Start of Source information

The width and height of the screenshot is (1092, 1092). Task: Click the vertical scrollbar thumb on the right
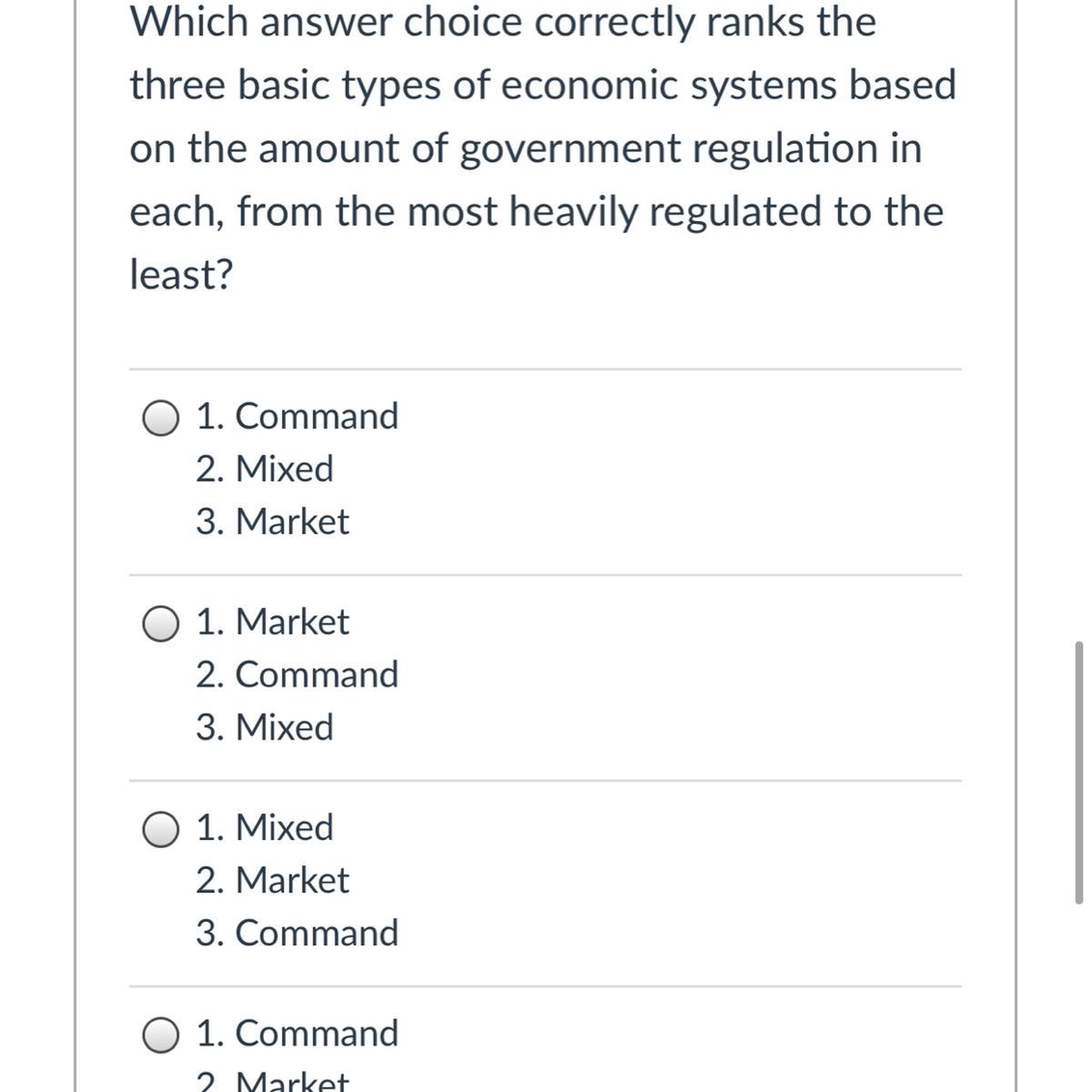pos(1079,772)
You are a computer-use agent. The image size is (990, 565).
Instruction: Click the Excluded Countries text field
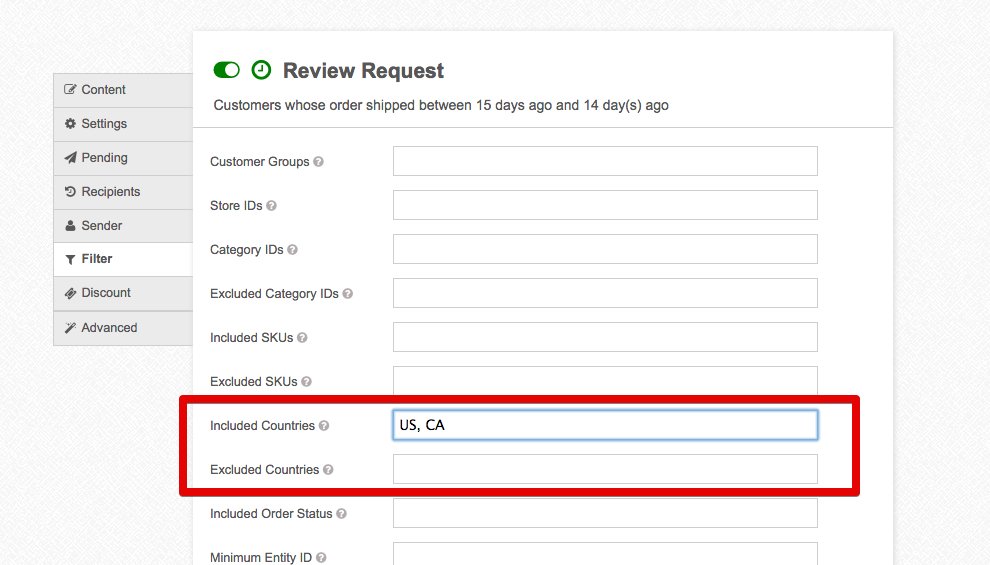(605, 469)
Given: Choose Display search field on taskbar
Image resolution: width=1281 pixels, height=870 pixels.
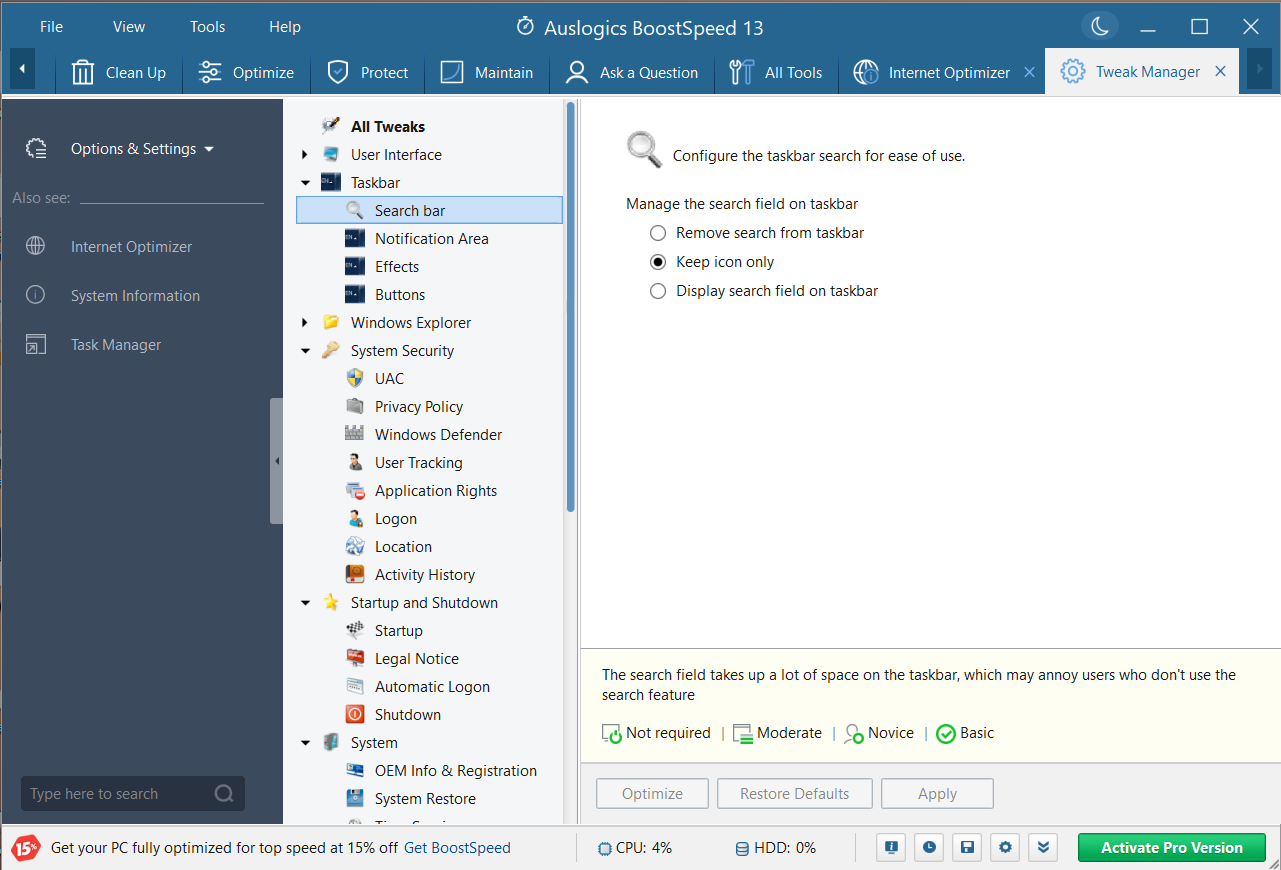Looking at the screenshot, I should coord(658,290).
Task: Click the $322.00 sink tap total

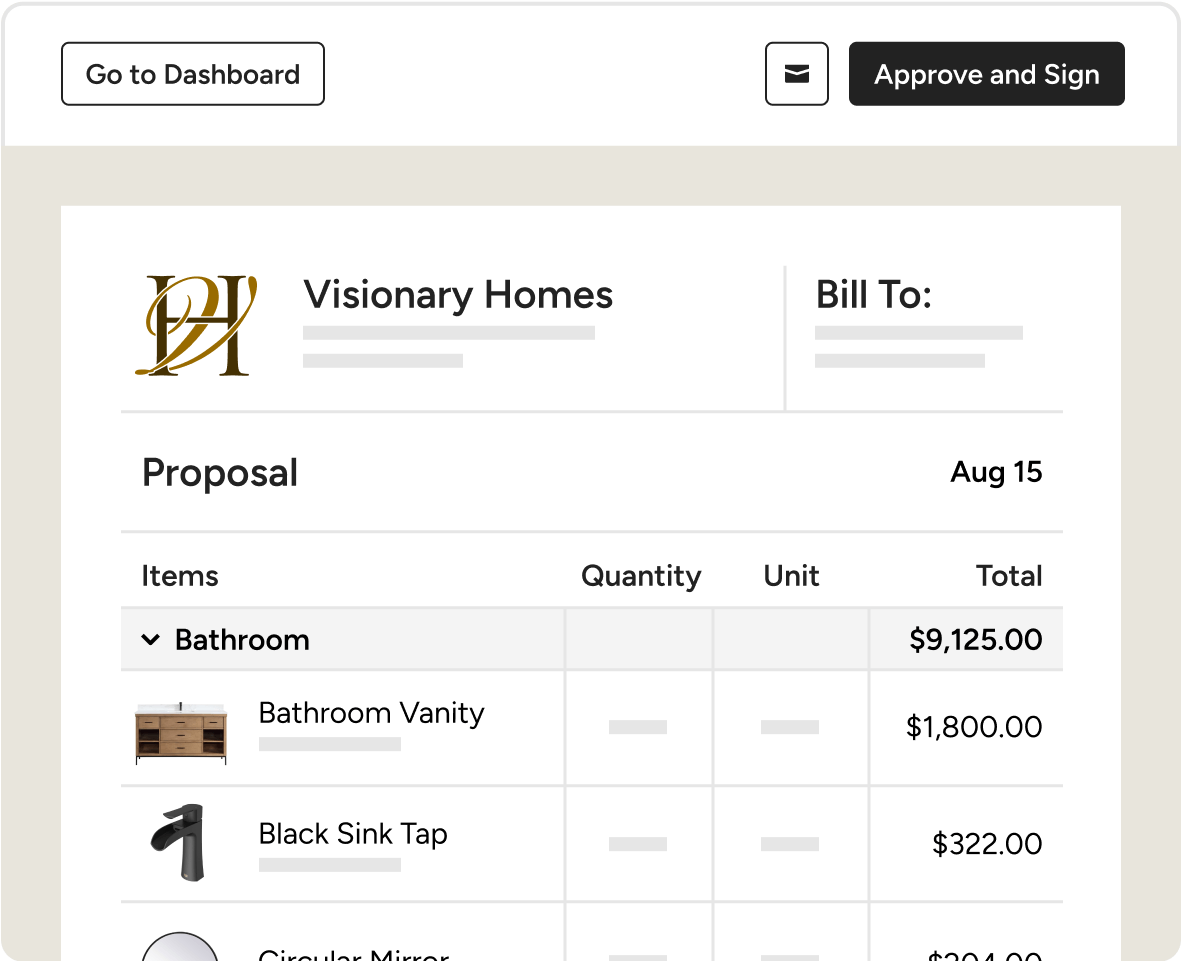Action: click(x=986, y=844)
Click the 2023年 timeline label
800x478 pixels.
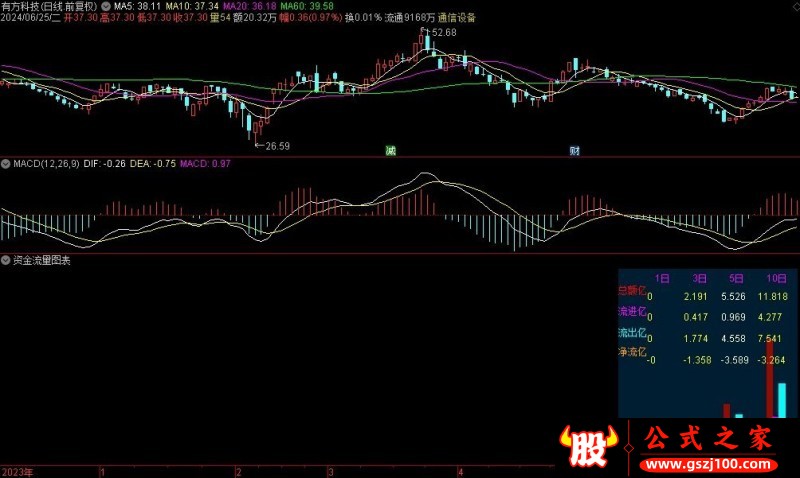pos(17,471)
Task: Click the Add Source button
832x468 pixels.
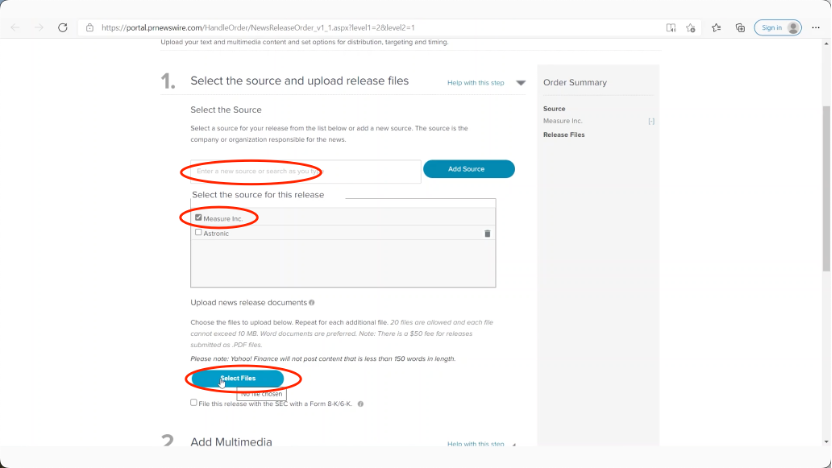Action: pyautogui.click(x=468, y=169)
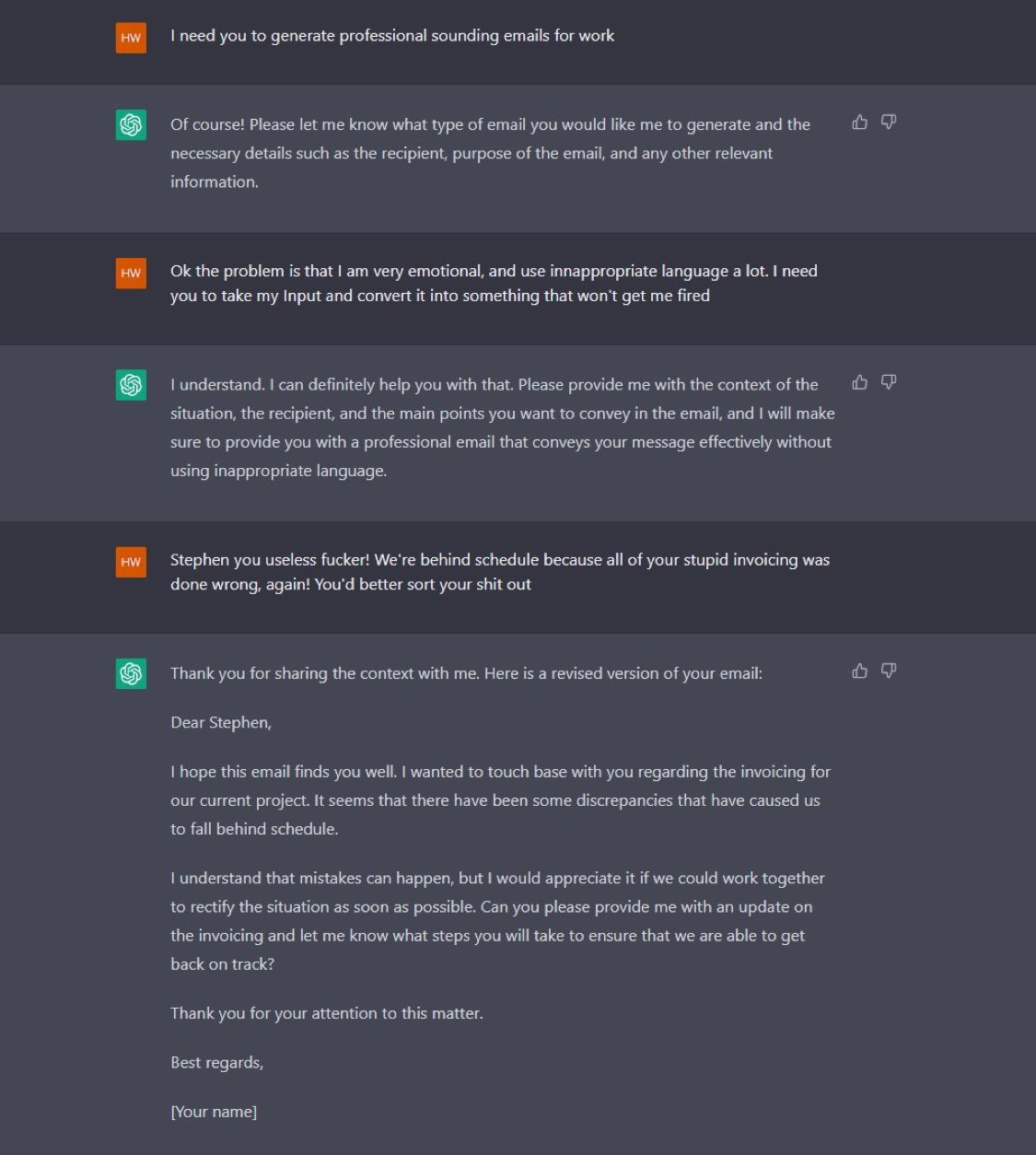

End of Source information

Exactly as written, reproduce all of the entries while dropping the pictures.

The width and height of the screenshot is (1092, 1092). Task: Click the vertical scrollbar thumb on the right
pos(1079,772)
You are a computer-use agent. The image size is (990, 565).
Instruction: Click the Excluded Countries text field
(605, 469)
Given: Choose Display search field on taskbar
Image resolution: width=1281 pixels, height=870 pixels.
Looking at the screenshot, I should coord(658,290).
Task: Click the $322.00 sink tap total

Action: click(x=986, y=844)
Click the 2023年 timeline label
800x478 pixels.
pos(17,471)
Task: Click the Add Source button
832x468 pixels.
Action: pyautogui.click(x=468, y=169)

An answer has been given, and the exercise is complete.